Every record that follows should be printed verbatim.

(Saved data entries)

○ ○ ○ ○ ○

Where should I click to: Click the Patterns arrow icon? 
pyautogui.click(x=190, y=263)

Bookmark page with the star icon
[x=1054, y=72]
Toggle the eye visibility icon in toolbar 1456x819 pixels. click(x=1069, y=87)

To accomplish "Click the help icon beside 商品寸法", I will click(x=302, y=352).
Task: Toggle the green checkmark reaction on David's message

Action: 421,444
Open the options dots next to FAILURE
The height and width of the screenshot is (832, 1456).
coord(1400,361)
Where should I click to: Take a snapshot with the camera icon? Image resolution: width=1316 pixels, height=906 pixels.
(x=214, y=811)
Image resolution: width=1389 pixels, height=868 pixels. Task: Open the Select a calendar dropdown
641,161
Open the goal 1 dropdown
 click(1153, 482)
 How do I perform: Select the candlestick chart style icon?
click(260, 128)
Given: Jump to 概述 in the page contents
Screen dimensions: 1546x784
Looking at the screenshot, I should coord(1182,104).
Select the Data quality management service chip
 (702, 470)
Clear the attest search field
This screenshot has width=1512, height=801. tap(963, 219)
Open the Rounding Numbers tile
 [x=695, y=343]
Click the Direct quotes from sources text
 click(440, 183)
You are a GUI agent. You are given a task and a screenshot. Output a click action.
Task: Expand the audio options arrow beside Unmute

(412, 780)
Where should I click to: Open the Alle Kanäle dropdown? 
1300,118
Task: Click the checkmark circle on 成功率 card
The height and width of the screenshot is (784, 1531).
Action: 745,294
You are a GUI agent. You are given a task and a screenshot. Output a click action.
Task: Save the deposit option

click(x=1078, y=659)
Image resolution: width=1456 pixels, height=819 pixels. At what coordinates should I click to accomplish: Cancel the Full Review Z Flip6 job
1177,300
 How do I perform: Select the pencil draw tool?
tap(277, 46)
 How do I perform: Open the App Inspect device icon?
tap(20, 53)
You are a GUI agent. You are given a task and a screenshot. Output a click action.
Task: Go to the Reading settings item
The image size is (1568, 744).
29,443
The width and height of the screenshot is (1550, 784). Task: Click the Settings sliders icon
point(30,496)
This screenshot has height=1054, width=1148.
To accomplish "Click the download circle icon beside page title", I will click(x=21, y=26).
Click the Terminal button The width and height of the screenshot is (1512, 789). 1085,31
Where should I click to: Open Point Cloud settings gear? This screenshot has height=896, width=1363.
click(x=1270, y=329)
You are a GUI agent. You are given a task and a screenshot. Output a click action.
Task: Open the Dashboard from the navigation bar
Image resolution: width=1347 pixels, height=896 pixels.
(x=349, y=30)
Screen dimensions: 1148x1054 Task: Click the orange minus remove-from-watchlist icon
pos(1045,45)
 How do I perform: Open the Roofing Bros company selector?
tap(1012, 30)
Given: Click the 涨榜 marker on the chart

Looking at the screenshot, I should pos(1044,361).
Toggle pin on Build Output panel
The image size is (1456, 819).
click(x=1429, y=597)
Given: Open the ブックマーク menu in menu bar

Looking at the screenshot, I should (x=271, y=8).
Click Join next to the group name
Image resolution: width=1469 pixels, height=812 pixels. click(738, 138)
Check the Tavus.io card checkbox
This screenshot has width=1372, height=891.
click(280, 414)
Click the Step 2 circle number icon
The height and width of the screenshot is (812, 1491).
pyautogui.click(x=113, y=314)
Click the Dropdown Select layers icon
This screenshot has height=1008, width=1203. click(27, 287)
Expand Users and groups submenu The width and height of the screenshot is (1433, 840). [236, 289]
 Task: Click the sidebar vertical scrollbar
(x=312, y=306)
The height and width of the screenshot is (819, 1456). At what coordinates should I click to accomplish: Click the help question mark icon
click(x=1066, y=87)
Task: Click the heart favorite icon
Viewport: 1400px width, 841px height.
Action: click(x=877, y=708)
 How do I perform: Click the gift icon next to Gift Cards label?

○ ○ ○ ○ ○

SOLUTION>
Where should I click to: Click the Patterns arrow icon? 
pyautogui.click(x=190, y=263)

Bookmark page with the star icon
[x=1054, y=72]
Toggle the eye visibility icon in toolbar 1456x819 pixels. click(x=1069, y=87)

To accomplish "Click the help icon beside 商品寸法", I will click(x=302, y=352).
Task: Toggle the green checkmark reaction on David's message

Action: 421,444
Open the options dots next to FAILURE
The height and width of the screenshot is (832, 1456).
coord(1400,361)
Where should I click to: Take a snapshot with the camera icon? Image resolution: width=1316 pixels, height=906 pixels.
(x=214, y=811)
Image resolution: width=1389 pixels, height=868 pixels. Task: Open the Select a calendar dropdown
641,161
Open the goal 1 dropdown
 click(1153, 482)
 How do I perform: Select the candlestick chart style icon?
click(260, 128)
Given: Jump to 概述 in the page contents
Screen dimensions: 1546x784
Looking at the screenshot, I should coord(1182,104).
Select the Data quality management service chip
 (702, 470)
Clear the attest search field
This screenshot has width=1512, height=801. tap(963, 219)
Open the Rounding Numbers tile
 [x=695, y=343]
Click the Direct quotes from sources text
 click(440, 183)
You are a GUI agent. You are given a task and a screenshot. Output a click action.
Task: Expand the audio options arrow beside Unmute

(412, 780)
Where should I click to: Open the Alle Kanäle dropdown? 
1300,118
Task: Click the checkmark circle on 成功率 card
The height and width of the screenshot is (784, 1531).
Action: 745,294
You are a GUI agent. You are given a task and a screenshot. Output a click action.
Task: Save the deposit option

click(x=1078, y=659)
Image resolution: width=1456 pixels, height=819 pixels. At what coordinates should I click to accomplish: Cancel the Full Review Z Flip6 job
1177,300
 How do I perform: Select the pencil draw tool?
tap(277, 46)
 How do I perform: Open the App Inspect device icon?
tap(20, 53)
You are a GUI agent. You are given a task and a screenshot. Output a click action.
Task: Go to the Reading settings item
The image size is (1568, 744).
29,443
The width and height of the screenshot is (1550, 784). Task: Click the Settings sliders icon
point(30,496)
This screenshot has height=1054, width=1148.
To accomplish "Click the download circle icon beside page title", I will click(x=21, y=26).
Click the Terminal button The width and height of the screenshot is (1512, 789). 1085,31
Where should I click to: Open Point Cloud settings gear? This screenshot has height=896, width=1363.
click(x=1270, y=329)
You are a GUI agent. You are given a task and a screenshot. Output a click action.
Task: Open the Dashboard from the navigation bar
Image resolution: width=1347 pixels, height=896 pixels.
(x=349, y=30)
Screen dimensions: 1148x1054 Task: Click the orange minus remove-from-watchlist icon
pos(1045,45)
 How do I perform: Open the Roofing Bros company selector?
tap(1012, 30)
Given: Click the 涨榜 marker on the chart

Looking at the screenshot, I should pos(1044,361).
Toggle pin on Build Output panel
The image size is (1456, 819).
click(x=1429, y=597)
Given: Open the ブックマーク menu in menu bar

Looking at the screenshot, I should (x=271, y=8).
Click Join next to the group name
Image resolution: width=1469 pixels, height=812 pixels. click(738, 138)
Check the Tavus.io card checkbox
This screenshot has width=1372, height=891.
click(280, 414)
Click the Step 2 circle number icon
The height and width of the screenshot is (812, 1491).
pyautogui.click(x=113, y=314)
Click the Dropdown Select layers icon
This screenshot has height=1008, width=1203. click(27, 287)
Expand Users and groups submenu The width and height of the screenshot is (1433, 840). [236, 289]
 Task: Click the sidebar vertical scrollbar
(x=312, y=306)
The height and width of the screenshot is (819, 1456). At what coordinates should I click to accomplish: Click the help question mark icon
click(x=1066, y=87)
Task: Click the heart favorite icon
Viewport: 1400px width, 841px height.
Action: click(x=877, y=708)
 How do I perform: Click the gift icon next to Gift Cards label?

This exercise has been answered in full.